The far left rails against the opportunism of mainstream politicians, but its own practices can be similarly unprincipled. On housing, a central organizing focus, it builds support outside the left-wing base by opposing new building projects in city neighborhoods. Although the issue is framed as a battle against capitalist developers, its main appeal is to adherents of a system of class segregation – the zoning that keeps renters away from single-family residences.
Zoning is popular, and as recent electoral successes show, this strategy can succeed. But it does so by allying young urban progressives and minorities with affluent homeowners – not a united working class, but a “woke” version of the Hillary coalition. As much as the far left claims to go beyond Bernie, the trajectory of its politics points toward Clintonism.
Homeownership breeds conservatism. Property ownership can lead people of modest means to identify with the economic elite, even when interests clash in the workplace and elsewhere.
The right has understood the political significance of land ownership since the 1920s, when zoning laws first empowered residential neighborhoods to keep apartments out. Herbert Hoover, who did as much as anyone to promote single-family zoning, argued that “There can be no fear for a democracy or self-government or for liberty or freedom from homeowners no matter how humble they may be.” Senator Joseph McCarthy, who saw public housing as “a breeding ground for communists,” avidly promoted Levittown-style construction.
To this day, Republican platforms, otherwise harshly critical of government regulation, pledge an uncompromising defense of single-family suburbs and the zoning that protects them.
This right-wing strategy was an unqualified success. In the decades after the Second World War, Democrats who moved to the suburbs routinely mutated into Republicans. Even within city limits, efforts to build public housing (especially, but not only, when it was to be racially integrated) could engender a sharp backlash.

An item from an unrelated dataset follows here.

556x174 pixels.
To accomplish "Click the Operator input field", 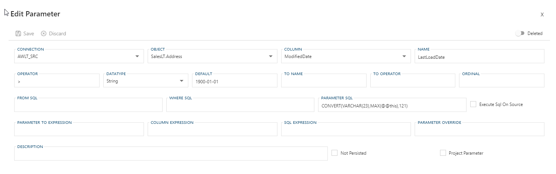I will (x=57, y=81).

By the 1970s, Democrats were making inroads into once-Republican suburbs, but they too embraced exclusionary zoning. Slow-growth environmentalists won control of Marin County, California, and clamped down so hard on housing construction that population growth nearly ceased. In the affluent, well-educated suburbs of Boston and Washington, as historians Lily Geismer and Royce Hanson have recounted, tighter zoning was high on the agenda of newly ascendant progressives.
The 70s were a time of intra-party strife, with anti-war liberals and minorities at war with urban Democratic political machines and their supporters in labor. The upscale liberal constituency has since morphed into a party establishment. Today the Clinton alliance of well-off professionals and minorities is challenged by an insurgency of the economically deprived.
The far left stood aside from this realignment. For decades, urban gentrification has been a main target of its grassroots agitation. Inherent to this organizing focus is a reliance on zoning as a means of resisting neighborhood change. Much like the suburban liberals of the 70s, anti-gentrification activists broaden their political base by appealing to homeowners less concerned with social justice than with keeping newcomers out.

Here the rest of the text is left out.